### TASK DETAILS:
Starting at the line below holding "You are a computer-use" and stopping at the line holding "Click the pound", print every line exactly, both ends included, and leave the rest out.

### INFORMATION SHOWN:
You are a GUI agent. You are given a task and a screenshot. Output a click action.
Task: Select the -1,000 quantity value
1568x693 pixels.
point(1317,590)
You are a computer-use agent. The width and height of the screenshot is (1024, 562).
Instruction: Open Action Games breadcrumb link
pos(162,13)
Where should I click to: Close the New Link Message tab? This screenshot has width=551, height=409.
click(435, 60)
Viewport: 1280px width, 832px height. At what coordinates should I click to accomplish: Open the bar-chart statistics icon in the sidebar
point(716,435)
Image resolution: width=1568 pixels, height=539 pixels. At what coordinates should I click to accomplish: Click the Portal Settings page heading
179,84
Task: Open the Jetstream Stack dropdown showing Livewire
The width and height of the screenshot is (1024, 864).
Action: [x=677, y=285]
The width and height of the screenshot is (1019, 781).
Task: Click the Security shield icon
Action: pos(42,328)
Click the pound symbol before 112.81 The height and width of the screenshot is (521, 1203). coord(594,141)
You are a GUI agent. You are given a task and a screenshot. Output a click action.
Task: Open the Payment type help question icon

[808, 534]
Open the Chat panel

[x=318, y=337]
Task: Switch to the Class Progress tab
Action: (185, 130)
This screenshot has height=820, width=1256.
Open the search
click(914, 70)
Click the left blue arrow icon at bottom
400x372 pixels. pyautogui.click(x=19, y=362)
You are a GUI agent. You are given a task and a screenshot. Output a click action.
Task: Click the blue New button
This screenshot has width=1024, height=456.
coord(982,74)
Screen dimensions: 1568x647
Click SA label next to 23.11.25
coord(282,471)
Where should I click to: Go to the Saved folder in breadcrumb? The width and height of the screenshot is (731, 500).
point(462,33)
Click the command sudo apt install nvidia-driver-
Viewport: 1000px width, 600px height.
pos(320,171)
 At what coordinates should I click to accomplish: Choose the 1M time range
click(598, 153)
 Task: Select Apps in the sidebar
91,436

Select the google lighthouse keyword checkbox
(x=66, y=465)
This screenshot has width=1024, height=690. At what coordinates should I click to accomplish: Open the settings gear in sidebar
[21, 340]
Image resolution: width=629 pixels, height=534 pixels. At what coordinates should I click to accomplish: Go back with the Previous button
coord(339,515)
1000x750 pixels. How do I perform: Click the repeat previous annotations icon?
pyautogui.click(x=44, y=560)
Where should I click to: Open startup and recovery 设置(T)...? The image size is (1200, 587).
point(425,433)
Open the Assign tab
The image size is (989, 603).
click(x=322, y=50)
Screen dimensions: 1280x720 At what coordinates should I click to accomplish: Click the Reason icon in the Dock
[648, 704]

### ANSWER TO THE EXERCISE:
You are a computer-use agent. The width and height of the screenshot is (1024, 562).
Instruction: Open Action Games breadcrumb link
pos(162,13)
Where should I click to: Close the New Link Message tab? This screenshot has width=551, height=409.
click(435, 60)
Viewport: 1280px width, 832px height. At what coordinates should I click to accomplish: Open the bar-chart statistics icon in the sidebar
point(716,435)
Image resolution: width=1568 pixels, height=539 pixels. At what coordinates should I click to accomplish: Click the Portal Settings page heading
179,84
Task: Open the Jetstream Stack dropdown showing Livewire
The width and height of the screenshot is (1024, 864).
Action: [x=677, y=285]
The width and height of the screenshot is (1019, 781).
Task: Click the Security shield icon
Action: pos(42,328)
Click the pound symbol before 112.81 The height and width of the screenshot is (521, 1203). coord(594,141)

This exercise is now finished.